Work required:
Lines containing "Select" should be pulled from the material below.

Recorded data:
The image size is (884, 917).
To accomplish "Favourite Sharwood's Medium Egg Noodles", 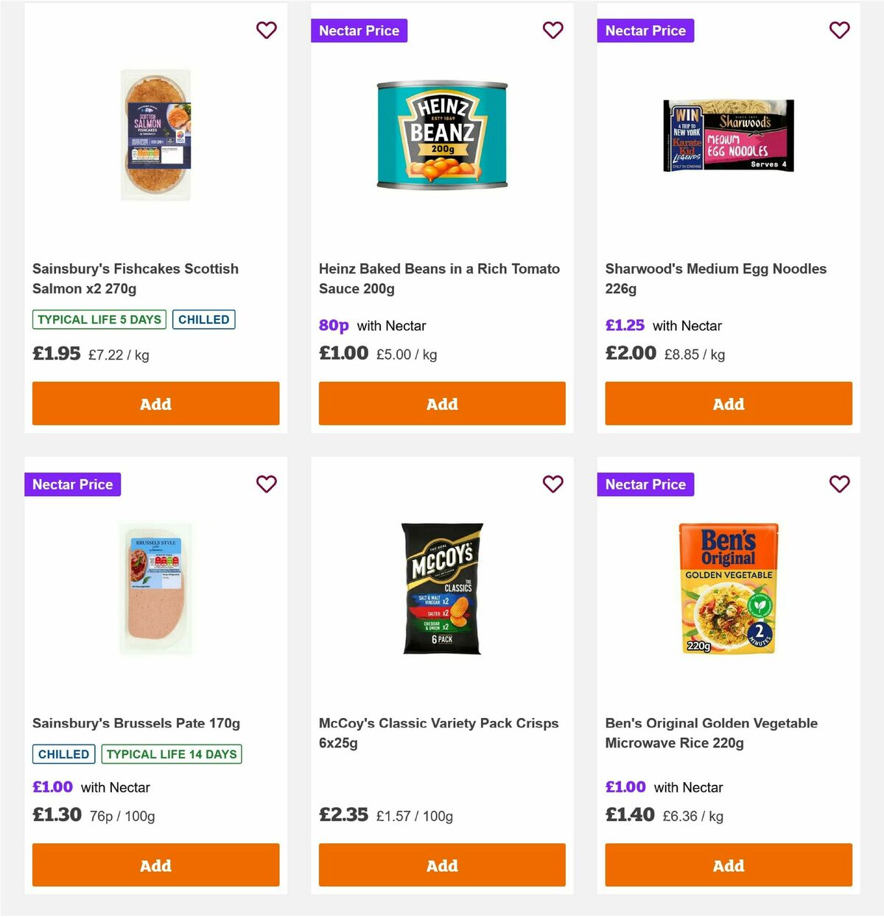I will pos(839,30).
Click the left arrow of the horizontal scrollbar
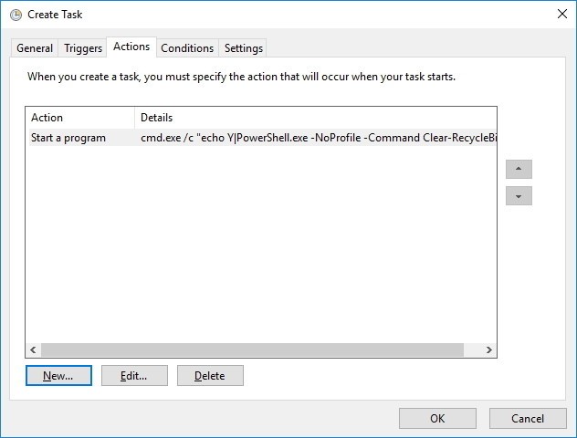Image resolution: width=577 pixels, height=438 pixels. [33, 349]
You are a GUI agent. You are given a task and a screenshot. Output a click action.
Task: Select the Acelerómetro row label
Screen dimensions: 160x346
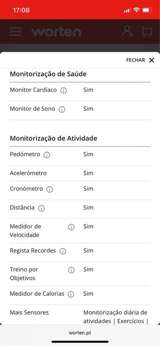[28, 173]
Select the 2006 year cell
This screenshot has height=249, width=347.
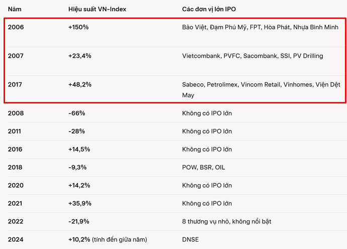(16, 27)
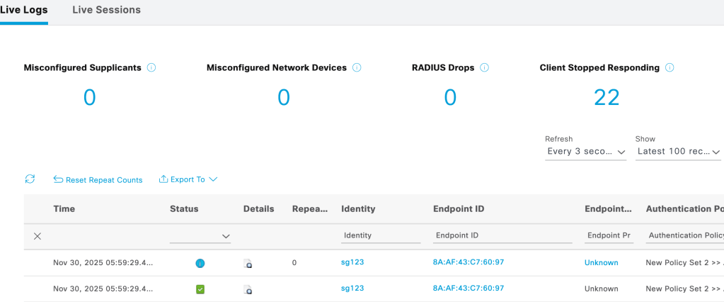This screenshot has width=724, height=302.
Task: Open the Export To menu
Action: pyautogui.click(x=188, y=179)
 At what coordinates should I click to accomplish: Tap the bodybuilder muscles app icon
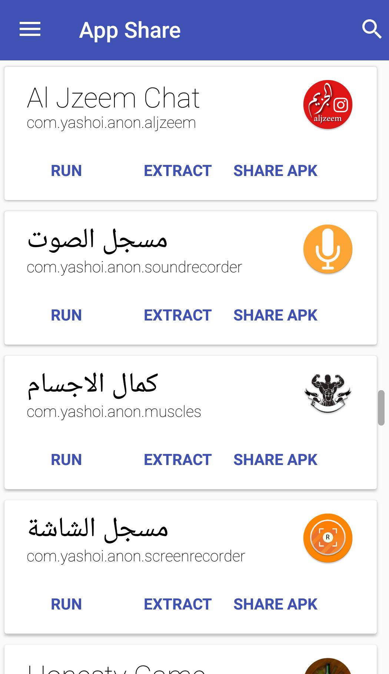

Exercise response:
Task: Select the Acelerómetro row label
Select the 2006 year cell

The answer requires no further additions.